## Text section
(645d) Investigations on the Dynamics and Mechanics of Milling Processes for Mechanochemistry

Authors: 
Griffin, C., Bernal Institute, University of Limerick
Cronin, P., Bernal Institute, University of Limerick
Ryan, A., University of Limerick
Albadarin, A., University of Limerick
Walker, G., Bernal Institute, University of Limerick

Investigations on the Dynamics and Mechanics of Milling Processes for

Mechanochemistry

Ciara S. Griffin1; Patrick Cronin1; Alan Ryan2; Ahmad B. Albadarin3 and Gavin M. Walker1, 3

1Synthesis and Solid State Pharmaceutical Centre (SSPC), Department of Chemical Sciences, Bernal

Institute, University of Limerick, Ireland.

2 School of Engineering, University of Limerick, Ireland.

3 Department of Chemical Sciences, Bernal Institute, University of Limerick, Ireland.

Ciara.Griffin@ul.ie

Introduction

Mechanochemistry has proven to be successful tool for many fields and applications, such as organic and inorganic synthesis, synthesis of metal organic frameworks (MOFs), mechanical alloying and pharmaceutical materials. However, development of the field is hindered by a lack of understanding of the mechanisms in which drive a mechanochemical reaction (Fischer and Rademann, 2016).
Primarily, a proof of concept approach was undertaken by our group to demonstrate the feasibility of the process for chemical transformation induced by mechanical forces in the absence of solvents, which was followed by optimisation of the milling process, manipulating milling parameters such as type of mill, milling frequency, reaction time, material of construction of mill ball and grinding jars, ball-to- powder weight ratio and free volume of the grinding jar.
The investigation focuses on the influence of the mill ball on properties of impact collisions and aims to track the energy distribution and dissipation throughout the mill for a given milling sequence. The research presented is specific to a Retsch Mixer mill MM 400, with 25mL grinding jar and a single mill ball, 15mm in diameter.
A transparent milling assembly was designed to visually observe the mill process (Figure 1), in particular, the trajectory of the mill ball and interaction of the mill ball and wall of the grinding jar throughout the process. A 25 mL Perspex grinding jar and 3D printed polylactic acid mill ball were used in the study.

Stored items:
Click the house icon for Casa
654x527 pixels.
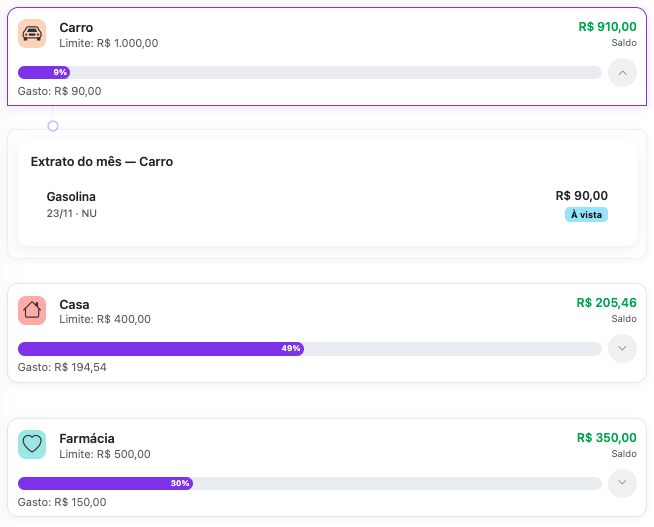(32, 310)
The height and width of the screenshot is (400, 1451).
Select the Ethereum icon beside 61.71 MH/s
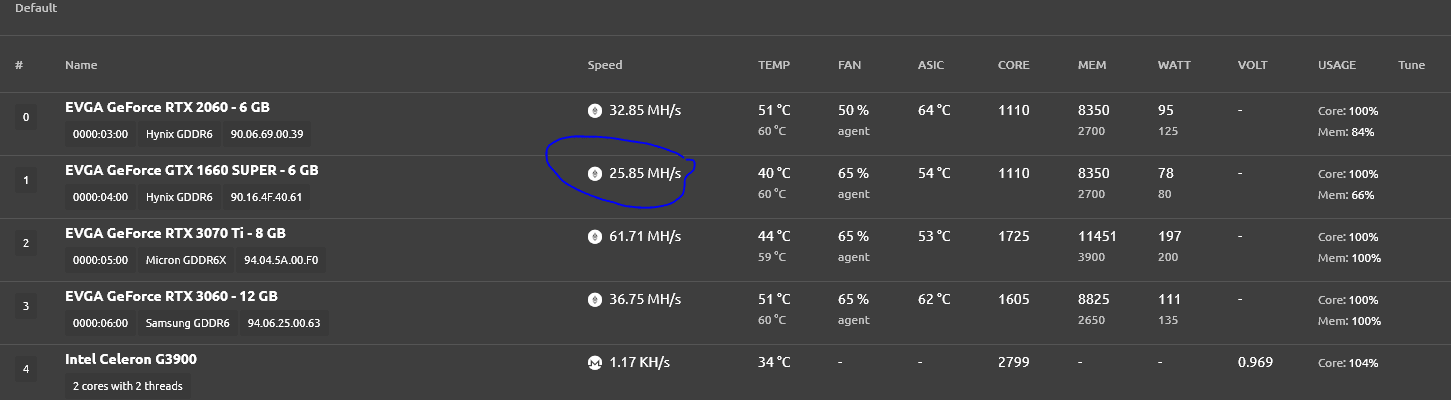click(x=594, y=236)
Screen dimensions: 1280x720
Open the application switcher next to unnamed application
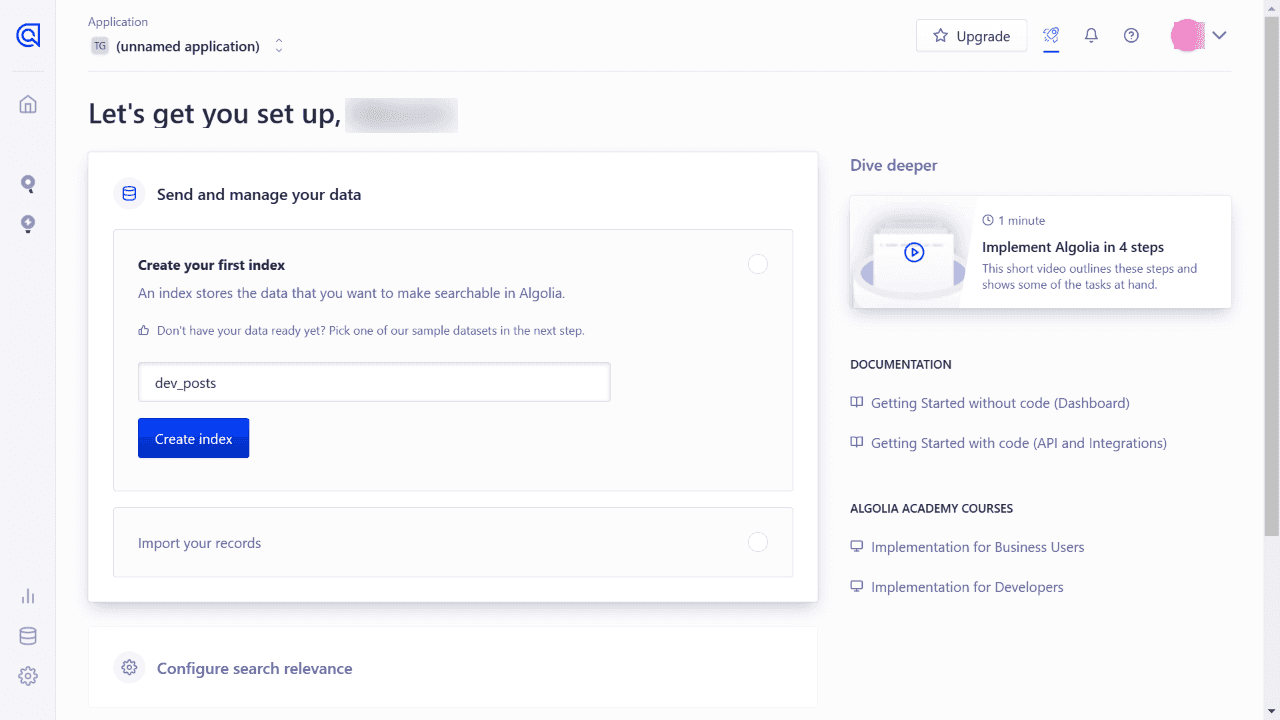278,45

## Actions to take
1/ Decide whether each statement agrees with the milling abstract, answering yes or no and quoting the deciding words: (a) The grinding jar used in the study was made of Perspex. (b) The mill ball had a diameter of 20mm. (c) The research presented applies to several different mill models.
2/ According to the milling abstract, what material was the mill ball in the transparent milling assembly made from?
3/ Retype the part of the milling abstract starting with "Ciara S. Griffin1;" and going on through "Engineering, University of Limerick, Ireland.".
The listing is separate material, unrelated to the milling abstract.

## Answers for this exercise
1/
(a) Yes: "A 25 mL Perspex grinding jar and 3D printed polylactic acid mill ball were used in the study."
(b) No: "a single mill ball, 15mm in diameter."
(c) No: "The research presented is specific to a Retsch Mixer mill MM 400"

2/ 3D printed polylactic acid.

3/
Ciara S. Griffin1; Patrick Cronin1; Alan Ryan2; Ahmad B. Albadarin3 and Gavin M. Walker1, 3

1Synthesis and Solid State Pharmaceutical Centre (SSPC), Department of Chemical Sciences, Bernal

Institute, University of Limerick, Ireland.

2 School of Engineering, University of Limerick, Ireland.